[Start of section]

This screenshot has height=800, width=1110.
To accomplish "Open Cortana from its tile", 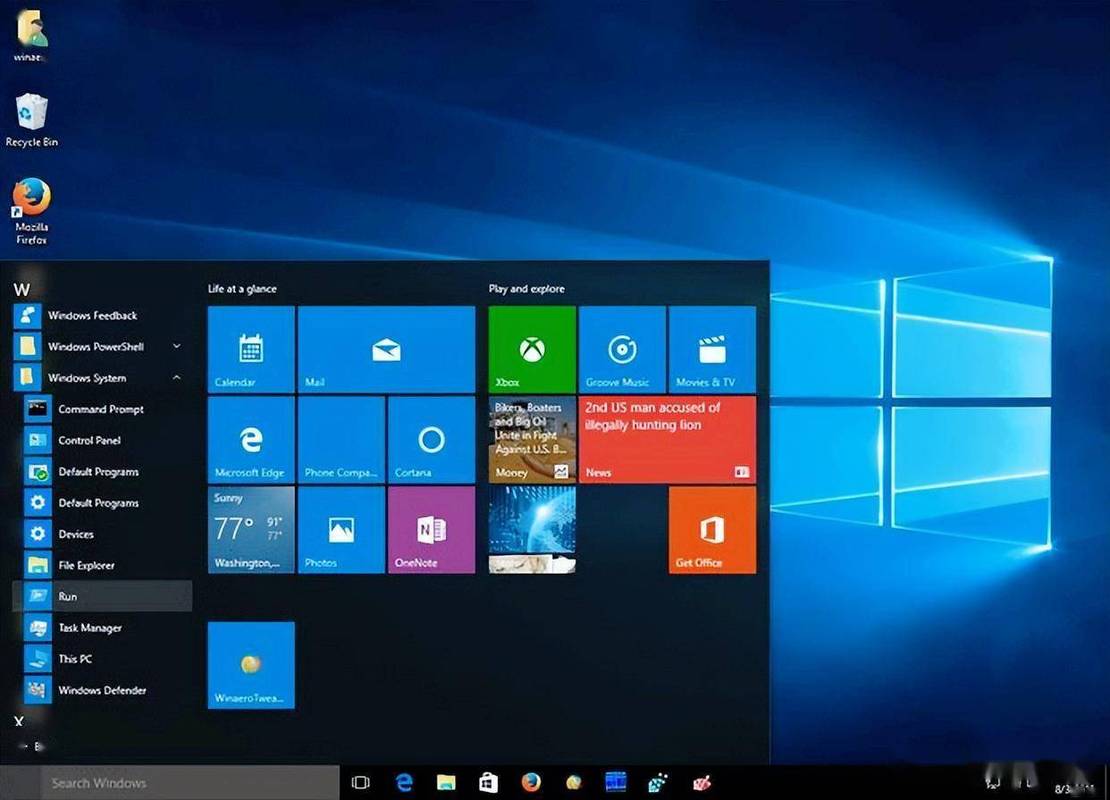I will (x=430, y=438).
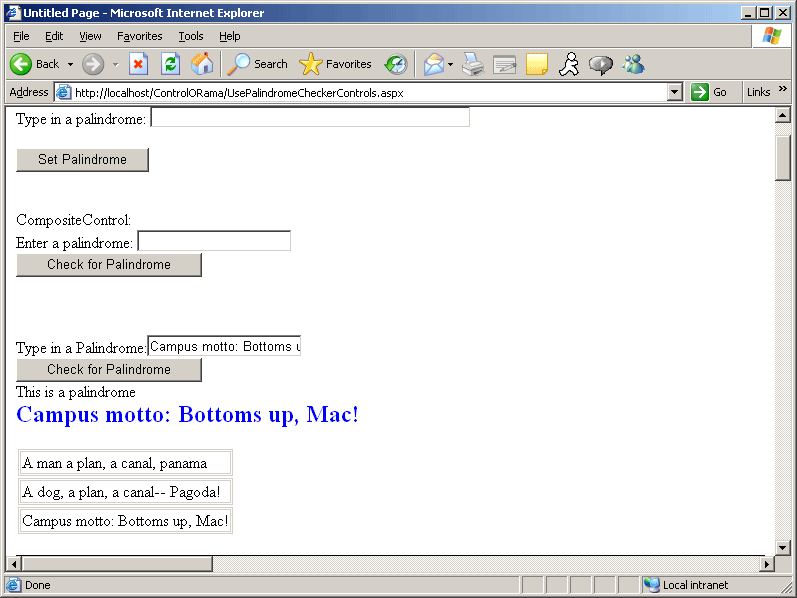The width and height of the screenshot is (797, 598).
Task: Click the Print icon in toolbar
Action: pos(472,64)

[End of section]
[Start of section]

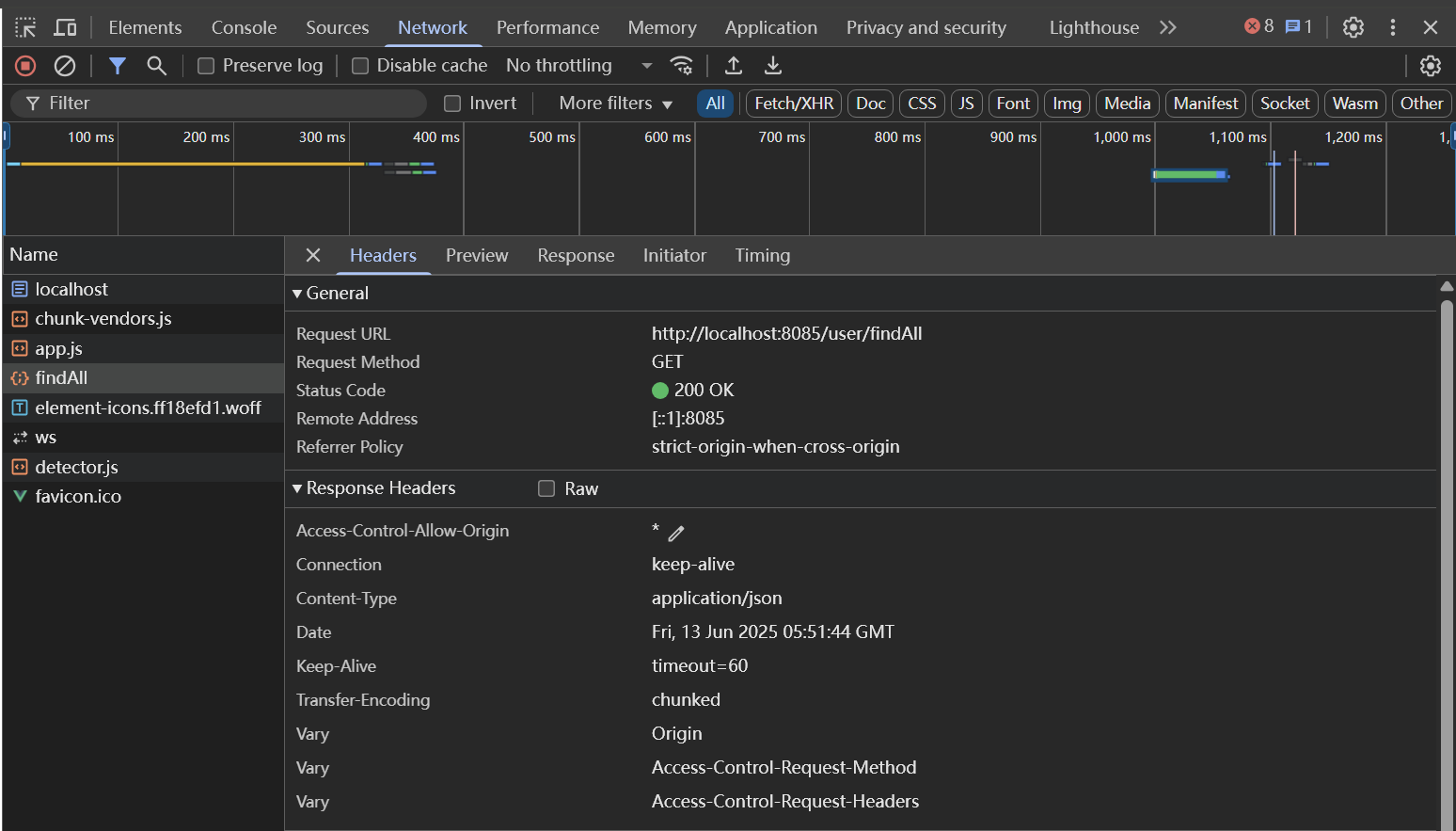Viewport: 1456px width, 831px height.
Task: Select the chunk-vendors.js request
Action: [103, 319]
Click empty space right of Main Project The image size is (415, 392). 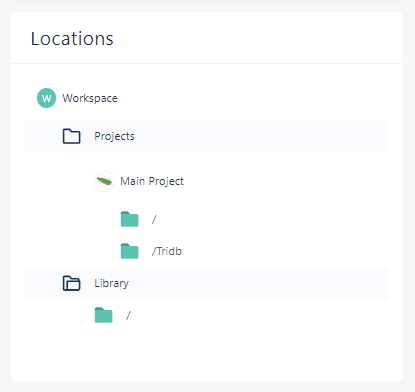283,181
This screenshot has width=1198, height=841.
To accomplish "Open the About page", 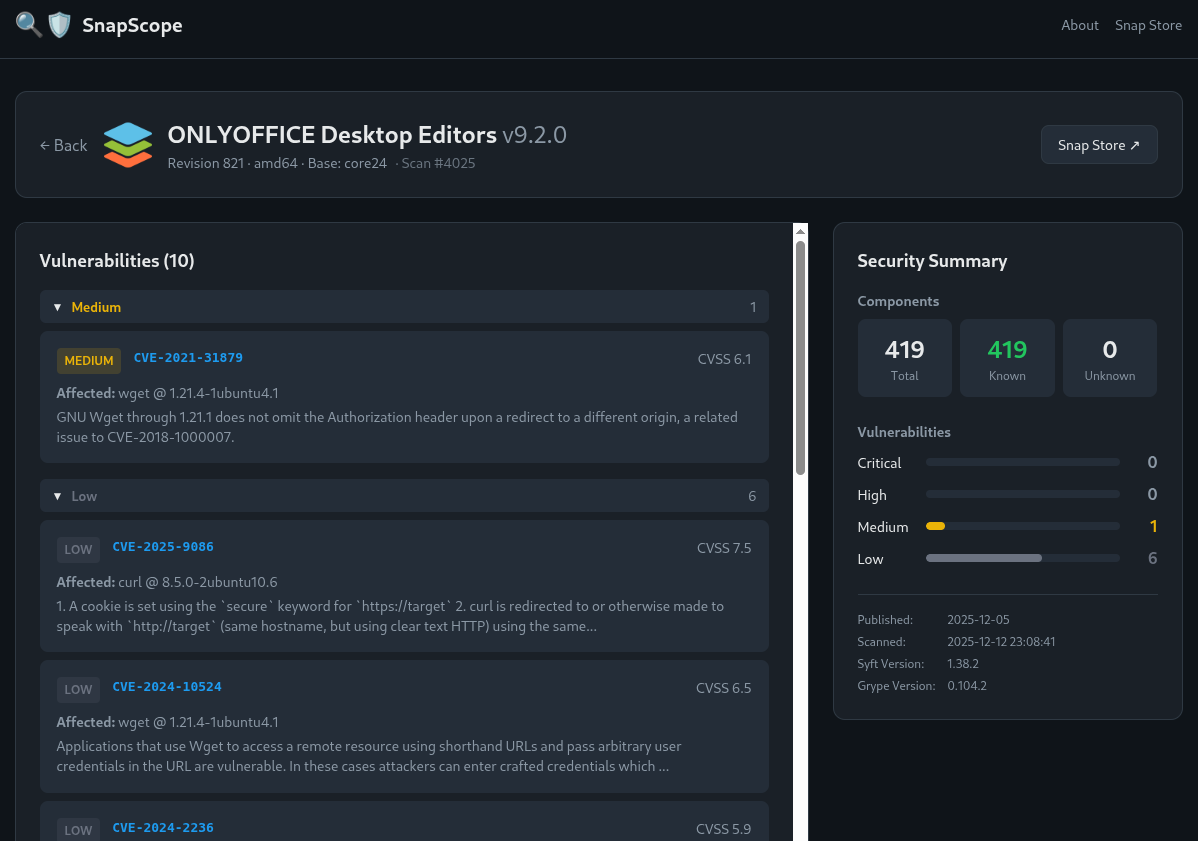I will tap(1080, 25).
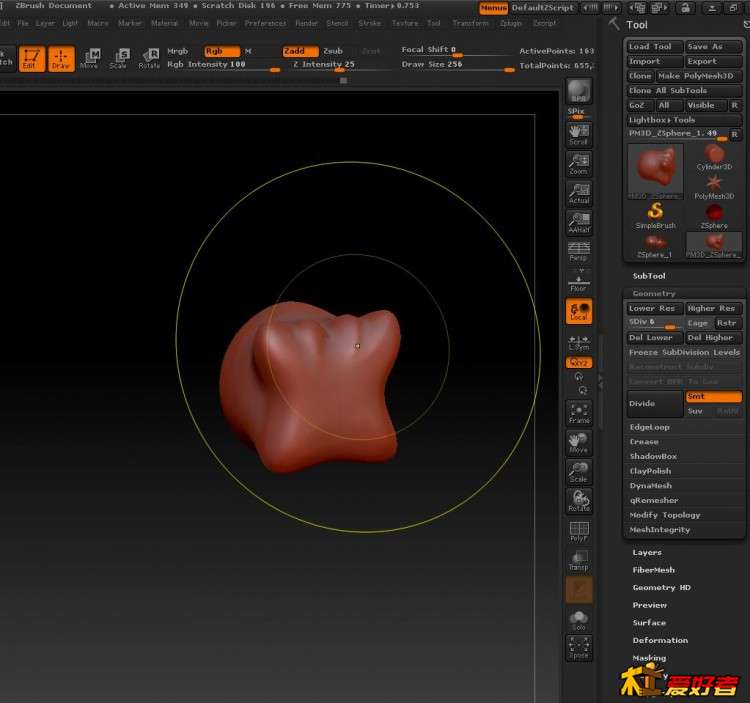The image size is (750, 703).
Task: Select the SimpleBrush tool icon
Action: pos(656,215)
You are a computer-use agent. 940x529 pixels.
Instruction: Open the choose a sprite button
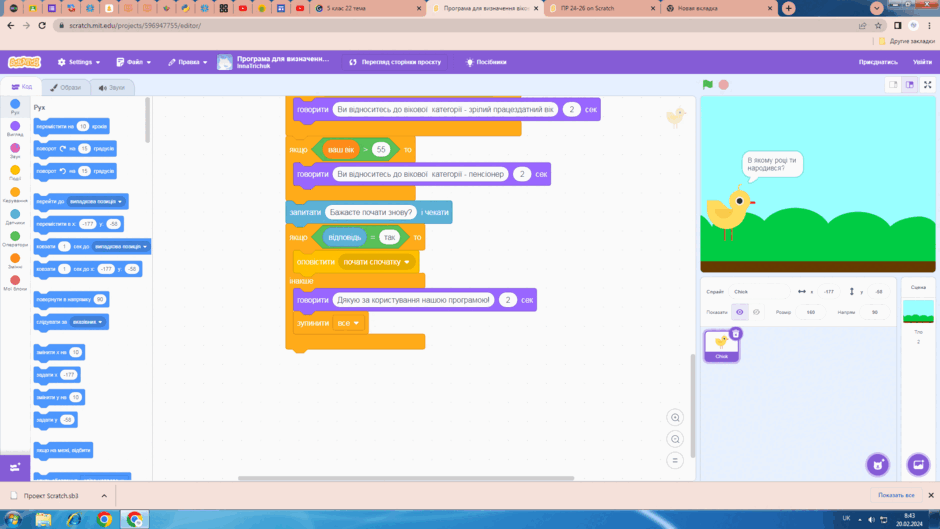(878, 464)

[End of section]

Report all lines above with "This".

This screenshot has height=800, width=1110.
This screenshot has width=1198, height=841.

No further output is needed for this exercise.